Given task: Put each line of the material below into a numbered list, dropping any blank lines.

Provided data:
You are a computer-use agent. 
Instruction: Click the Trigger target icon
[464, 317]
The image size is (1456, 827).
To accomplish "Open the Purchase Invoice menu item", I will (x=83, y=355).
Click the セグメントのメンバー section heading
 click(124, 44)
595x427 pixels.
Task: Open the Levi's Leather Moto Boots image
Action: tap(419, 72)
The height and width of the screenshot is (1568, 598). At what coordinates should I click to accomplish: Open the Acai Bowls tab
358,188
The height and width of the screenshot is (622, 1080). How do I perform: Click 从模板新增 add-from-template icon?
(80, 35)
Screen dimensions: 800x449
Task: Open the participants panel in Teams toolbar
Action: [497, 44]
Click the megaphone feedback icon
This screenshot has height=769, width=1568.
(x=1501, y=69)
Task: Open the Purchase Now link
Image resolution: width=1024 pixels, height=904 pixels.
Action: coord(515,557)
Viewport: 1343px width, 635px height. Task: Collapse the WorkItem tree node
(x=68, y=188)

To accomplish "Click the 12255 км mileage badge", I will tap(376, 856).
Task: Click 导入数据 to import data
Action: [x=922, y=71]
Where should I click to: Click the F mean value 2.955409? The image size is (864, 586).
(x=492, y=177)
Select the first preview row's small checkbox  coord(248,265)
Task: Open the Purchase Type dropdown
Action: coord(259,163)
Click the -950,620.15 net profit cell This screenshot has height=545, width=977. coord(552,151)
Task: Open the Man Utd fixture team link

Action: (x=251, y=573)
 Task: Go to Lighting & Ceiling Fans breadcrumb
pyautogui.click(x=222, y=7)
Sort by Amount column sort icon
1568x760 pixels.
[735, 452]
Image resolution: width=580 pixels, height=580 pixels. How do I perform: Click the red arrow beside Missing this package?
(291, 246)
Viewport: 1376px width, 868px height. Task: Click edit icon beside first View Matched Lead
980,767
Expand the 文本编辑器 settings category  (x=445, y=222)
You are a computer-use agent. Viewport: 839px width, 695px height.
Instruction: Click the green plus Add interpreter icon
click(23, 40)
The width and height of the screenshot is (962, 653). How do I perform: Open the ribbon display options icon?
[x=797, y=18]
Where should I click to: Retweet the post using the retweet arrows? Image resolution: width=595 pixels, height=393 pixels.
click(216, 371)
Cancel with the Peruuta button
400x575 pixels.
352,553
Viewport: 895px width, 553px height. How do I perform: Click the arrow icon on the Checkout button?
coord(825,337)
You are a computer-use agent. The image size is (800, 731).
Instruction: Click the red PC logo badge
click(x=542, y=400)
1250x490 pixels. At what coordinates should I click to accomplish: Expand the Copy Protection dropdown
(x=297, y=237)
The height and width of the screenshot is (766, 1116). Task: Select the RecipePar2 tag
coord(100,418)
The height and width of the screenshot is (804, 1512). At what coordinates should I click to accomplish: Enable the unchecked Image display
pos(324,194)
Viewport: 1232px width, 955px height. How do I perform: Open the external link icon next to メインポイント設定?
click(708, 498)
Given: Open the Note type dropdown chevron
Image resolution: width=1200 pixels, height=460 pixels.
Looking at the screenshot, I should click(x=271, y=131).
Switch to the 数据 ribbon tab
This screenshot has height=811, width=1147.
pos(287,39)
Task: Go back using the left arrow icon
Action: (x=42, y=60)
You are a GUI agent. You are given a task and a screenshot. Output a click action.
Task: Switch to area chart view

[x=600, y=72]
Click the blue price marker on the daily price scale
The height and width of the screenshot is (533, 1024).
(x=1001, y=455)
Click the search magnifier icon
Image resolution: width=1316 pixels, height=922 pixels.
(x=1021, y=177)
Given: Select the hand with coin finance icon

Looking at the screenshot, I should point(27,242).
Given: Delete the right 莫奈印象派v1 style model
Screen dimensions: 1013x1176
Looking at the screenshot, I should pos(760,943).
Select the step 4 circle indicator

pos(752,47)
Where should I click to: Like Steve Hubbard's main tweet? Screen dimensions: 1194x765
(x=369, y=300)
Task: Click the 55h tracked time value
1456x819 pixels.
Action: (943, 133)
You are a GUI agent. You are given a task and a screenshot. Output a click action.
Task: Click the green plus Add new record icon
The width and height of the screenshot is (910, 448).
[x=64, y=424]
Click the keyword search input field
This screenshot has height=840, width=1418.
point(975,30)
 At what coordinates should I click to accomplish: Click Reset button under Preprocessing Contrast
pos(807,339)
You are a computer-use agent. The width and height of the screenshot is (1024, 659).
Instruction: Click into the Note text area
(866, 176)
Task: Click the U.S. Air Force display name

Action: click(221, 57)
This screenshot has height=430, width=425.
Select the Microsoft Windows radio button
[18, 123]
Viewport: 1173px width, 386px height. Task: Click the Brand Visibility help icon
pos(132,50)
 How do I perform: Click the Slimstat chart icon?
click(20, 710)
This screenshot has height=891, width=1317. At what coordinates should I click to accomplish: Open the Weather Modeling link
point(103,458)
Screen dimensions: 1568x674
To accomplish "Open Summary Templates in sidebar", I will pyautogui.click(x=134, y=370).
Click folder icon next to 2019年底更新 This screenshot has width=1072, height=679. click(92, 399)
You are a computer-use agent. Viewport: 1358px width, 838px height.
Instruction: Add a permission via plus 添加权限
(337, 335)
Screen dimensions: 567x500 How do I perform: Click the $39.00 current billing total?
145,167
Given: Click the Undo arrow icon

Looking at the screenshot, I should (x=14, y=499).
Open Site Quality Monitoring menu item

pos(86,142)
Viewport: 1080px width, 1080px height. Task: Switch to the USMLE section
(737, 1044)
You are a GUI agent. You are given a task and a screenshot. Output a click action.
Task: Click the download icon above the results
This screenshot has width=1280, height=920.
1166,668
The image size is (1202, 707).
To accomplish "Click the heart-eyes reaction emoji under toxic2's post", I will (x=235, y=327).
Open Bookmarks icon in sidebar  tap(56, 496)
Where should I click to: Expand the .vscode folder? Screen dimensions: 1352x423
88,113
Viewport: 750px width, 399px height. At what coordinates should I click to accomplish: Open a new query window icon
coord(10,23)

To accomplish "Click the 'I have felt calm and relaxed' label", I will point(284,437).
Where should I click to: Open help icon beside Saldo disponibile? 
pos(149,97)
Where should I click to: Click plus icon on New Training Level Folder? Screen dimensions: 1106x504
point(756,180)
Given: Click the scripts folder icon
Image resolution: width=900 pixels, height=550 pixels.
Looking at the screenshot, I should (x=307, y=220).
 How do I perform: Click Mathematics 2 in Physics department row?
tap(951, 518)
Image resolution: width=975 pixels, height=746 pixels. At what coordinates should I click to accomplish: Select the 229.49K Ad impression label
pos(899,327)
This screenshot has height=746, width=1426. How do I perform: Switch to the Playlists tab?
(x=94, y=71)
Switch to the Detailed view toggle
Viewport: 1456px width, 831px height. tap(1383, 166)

Problem solution:
1. You are a computer-use agent. 
2. Instruction: Click the Trigger target icon
3. [464, 317]
4. The image size is (1456, 827).
5. To accomplish "Open the Purchase Invoice menu item", I will (x=83, y=355).
6. Click the セグメントのメンバー section heading
7.  click(124, 44)
8. 595x427 pixels.
9. Task: Open the Levi's Leather Moto Boots image
10. Action: tap(419, 72)
11. The height and width of the screenshot is (1568, 598). At what coordinates should I click to accomplish: Open the Acai Bowls tab
12. 358,188
13. The height and width of the screenshot is (622, 1080). How do I perform: Click 从模板新增 add-from-template icon?
14. (80, 35)
15. Screen dimensions: 800x449
16. Task: Open the participants panel in Teams toolbar
17. Action: [497, 44]
18. Click the megaphone feedback icon
19. This screenshot has height=769, width=1568.
20. (x=1501, y=69)
21. Task: Open the Purchase Now link
22. Image resolution: width=1024 pixels, height=904 pixels.
23. Action: coord(515,557)
24. Viewport: 1343px width, 635px height. Task: Collapse the WorkItem tree node
25. (x=68, y=188)
26. To accomplish "Click the 12255 км mileage badge", I will tap(376, 856).
27. Task: Click 导入数据 to import data
28. Action: [x=922, y=71]
29. Where should I click to: Click the F mean value 2.955409? The image size is (864, 586).
30. (x=492, y=177)
31. Select the first preview row's small checkbox  coord(248,265)
32. Task: Open the Purchase Type dropdown
33. Action: coord(259,163)
34. Click the -950,620.15 net profit cell This screenshot has height=545, width=977. coord(552,151)
35. Task: Open the Man Utd fixture team link
36. Action: (x=251, y=573)
37.  Task: Go to Lighting & Ceiling Fans breadcrumb
38. pyautogui.click(x=222, y=7)
39. Sort by Amount column sort icon
40. 1568x760 pixels.
41. [735, 452]
42. Image resolution: width=580 pixels, height=580 pixels. How do I perform: Click the red arrow beside Missing this package?
43. (291, 246)
44. Viewport: 1376px width, 868px height. Task: Click edit icon beside first View Matched Lead
45. 980,767
46. Expand the 文本编辑器 settings category  (x=445, y=222)
47. You are a computer-use agent. Viewport: 839px width, 695px height.
48. Instruction: Click the green plus Add interpreter icon
49. click(23, 40)
50. The width and height of the screenshot is (962, 653). How do I perform: Open the ribbon display options icon?
51. [x=797, y=18]
52. Where should I click to: Retweet the post using the retweet arrows? Image resolution: width=595 pixels, height=393 pixels.
53. click(216, 371)
54. Cancel with the Peruuta button
55. 400x575 pixels.
56. 352,553
57. Viewport: 895px width, 553px height. How do I perform: Click the arrow icon on the Checkout button?
58. coord(825,337)
59. You are a computer-use agent. The image size is (800, 731).
60. Instruction: Click the red PC logo badge
61. click(x=542, y=400)
62. 1250x490 pixels. At what coordinates should I click to accomplish: Expand the Copy Protection dropdown
63. (x=297, y=237)
64. The height and width of the screenshot is (766, 1116). Task: Select the RecipePar2 tag
65. coord(100,418)
66. The height and width of the screenshot is (804, 1512). At what coordinates should I click to accomplish: Enable the unchecked Image display
67. pos(324,194)
68. Viewport: 1232px width, 955px height. How do I perform: Open the external link icon next to メインポイント設定?
69. click(708, 498)
70. Given: Open the Note type dropdown chevron
71. Image resolution: width=1200 pixels, height=460 pixels.
72. Looking at the screenshot, I should click(x=271, y=131).
73. Switch to the 数据 ribbon tab
74. This screenshot has height=811, width=1147.
75. pos(287,39)
76. Task: Go back using the left arrow icon
77. Action: (x=42, y=60)
78. You are a GUI agent. You are given a task and a screenshot. Output a click action.
79. Task: Switch to area chart view
80. [x=600, y=72]
81. Click the blue price marker on the daily price scale
82. The height and width of the screenshot is (533, 1024).
83. (x=1001, y=455)
84. Click the search magnifier icon
85. Image resolution: width=1316 pixels, height=922 pixels.
86. (x=1021, y=177)
87. Given: Select the hand with coin finance icon
88. Looking at the screenshot, I should point(27,242).
89. Given: Delete the right 莫奈印象派v1 style model
90. Screen dimensions: 1013x1176
91. Looking at the screenshot, I should pos(760,943).
92. Select the step 4 circle indicator
93. pos(752,47)
94. Where should I click to: Like Steve Hubbard's main tweet? Screen dimensions: 1194x765
95. (x=369, y=300)
96. Task: Click the 55h tracked time value
97. 1456x819 pixels.
98. Action: (943, 133)
99. You are a GUI agent. You are given a task and a screenshot. Output a click action.
100. Task: Click the green plus Add new record icon
101. The width and height of the screenshot is (910, 448).
102. [x=64, y=424]
103. Click the keyword search input field
104. This screenshot has height=840, width=1418.
105. point(975,30)
106.  At what coordinates should I click to accomplish: Click Reset button under Preprocessing Contrast
107. pos(807,339)
108. You are a computer-use agent. The width and height of the screenshot is (1024, 659).
109. Instruction: Click into the Note text area
110. (866, 176)
111. Task: Click the U.S. Air Force display name
112. Action: click(221, 57)
113. This screenshot has height=430, width=425.
114. Select the Microsoft Windows radio button
115. [18, 123]
116. Viewport: 1173px width, 386px height. Task: Click the Brand Visibility help icon
117. pos(132,50)
118.  How do I perform: Click the Slimstat chart icon?
119. click(20, 710)
120. This screenshot has height=891, width=1317. At what coordinates should I click to accomplish: Open the Weather Modeling link
121. point(103,458)
122. Screen dimensions: 1568x674
123. To accomplish "Open Summary Templates in sidebar", I will pyautogui.click(x=134, y=370).
124. Click folder icon next to 2019年底更新 This screenshot has width=1072, height=679. click(92, 399)
125. You are a computer-use agent. Viewport: 1358px width, 838px height.
126. Instruction: Add a permission via plus 添加权限
127. (337, 335)
128. Screen dimensions: 567x500 How do I perform: Click the $39.00 current billing total?
129. 145,167
130. Given: Click the Undo arrow icon
131. Looking at the screenshot, I should (x=14, y=499).
132. Open Site Quality Monitoring menu item
133. pos(86,142)
134. Viewport: 1080px width, 1080px height. Task: Switch to the USMLE section
135. (737, 1044)
136. You are a GUI agent. You are given a task and a screenshot. Output a click action.
137. Task: Click the download icon above the results
138. This screenshot has width=1280, height=920.
139. 1166,668
140. The image size is (1202, 707).
141. To accomplish "Click the heart-eyes reaction emoji under toxic2's post", I will (x=235, y=327).
142. Open Bookmarks icon in sidebar  tap(56, 496)
143. Where should I click to: Expand the .vscode folder? Screen dimensions: 1352x423
144. 88,113
145. Viewport: 750px width, 399px height. At what coordinates should I click to accomplish: Open a new query window icon
146. coord(10,23)
147. To accomplish "Click the 'I have felt calm and relaxed' label", I will point(284,437).
148. Where should I click to: Open help icon beside Saldo disponibile? 
149. pos(149,97)
150. Where should I click to: Click plus icon on New Training Level Folder? Screen dimensions: 1106x504
151. point(756,180)
152. Given: Click the scripts folder icon
153. Image resolution: width=900 pixels, height=550 pixels.
154. Looking at the screenshot, I should (x=307, y=220).
155.  How do I perform: Click Mathematics 2 in Physics department row?
156. tap(951, 518)
157. Image resolution: width=975 pixels, height=746 pixels. At what coordinates should I click to accomplish: Select the 229.49K Ad impression label
158. pos(899,327)
159. This screenshot has height=746, width=1426. How do I perform: Switch to the Playlists tab?
160. (x=94, y=71)
161. Switch to the Detailed view toggle
162. Viewport: 1456px width, 831px height. tap(1383, 166)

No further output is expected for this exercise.